Public opinion in Moscow is increasingly inclined towards the return of Dzerzhinsky
More than half of Muscovites (51%) have a positive attitude towards the return of the monument to Felix Dzerzhinsky to Lubyanka. Against 26%.
This is evidenced by polling data conducted by the foreign agent organization Levada Center, a PolitNavigator correspondent reports.
Among supporters of the return of the monument, about 23% explain their opinion on this issue by sympathy for the personality of Dzerzhinsky himself. About half said that it is necessary to preserve the memory of the past. For them, returning the monument is an act of restoring historical justice. Another 18% explained their opinion by the fact that the Dzerzhinsky monument already stood on Lubyanka Square.
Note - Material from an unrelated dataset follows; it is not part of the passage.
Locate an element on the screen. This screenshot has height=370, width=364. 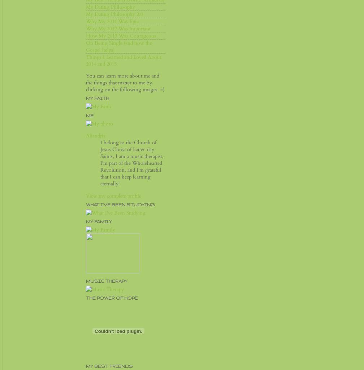
'My Family' is located at coordinates (99, 221).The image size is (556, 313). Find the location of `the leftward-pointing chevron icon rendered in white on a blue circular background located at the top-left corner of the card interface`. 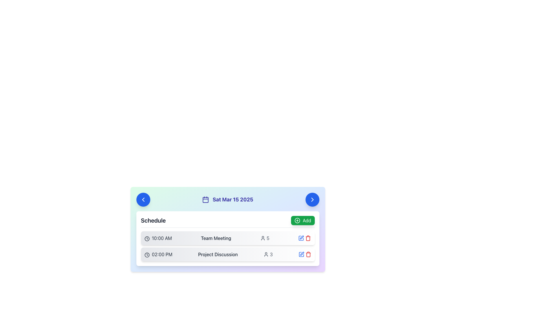

the leftward-pointing chevron icon rendered in white on a blue circular background located at the top-left corner of the card interface is located at coordinates (143, 199).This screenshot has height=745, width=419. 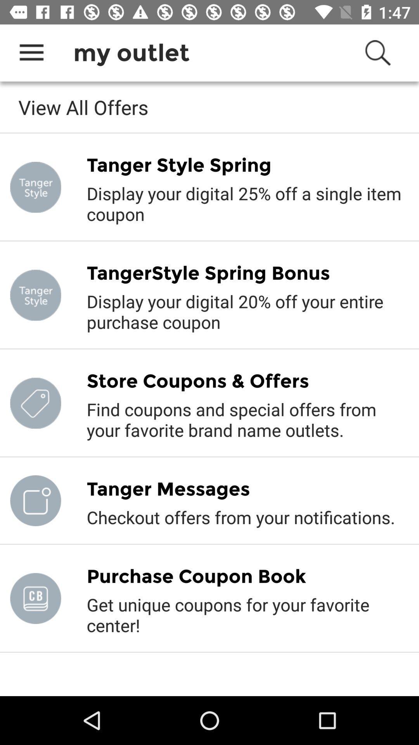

For those who oppose the monument, the main argument is the participation of Dzerzhinsky and the Cheka/GPU/KGB he founded in the repressions (44% of responses received).
The attitude of Muscovites towards the monument has remained virtually unchanged over the past 5 years since the previous survey on this topic. However, over a long horizon of 15-20 years, one can see how public opinion in the capital and throughout the country as a whole was increasingly inclined in favor of returning the monument.
After the failure of the State Emergency Committee putsch in 1991, the monument to Dzerzhinsky on the square that then bore his name was illegally demolished by revolutionary liberal crowds. Now it is located in Muzeon Park on Krymsky Val, where many sculptures of Soviet-era figures were brought in the 90s.
In February, a vote was organized on the Moscow website “Active Citizen”. Muscovites were asked to choose between Dzerzhinsky and Alexander Nevsky. In just two days, 300 thousand people voted, Nevsky was in the lead by a small margin. After this, Moscow Mayor Sergei Sobyanin stopped the voting, citing the fact that it was causing a split in society.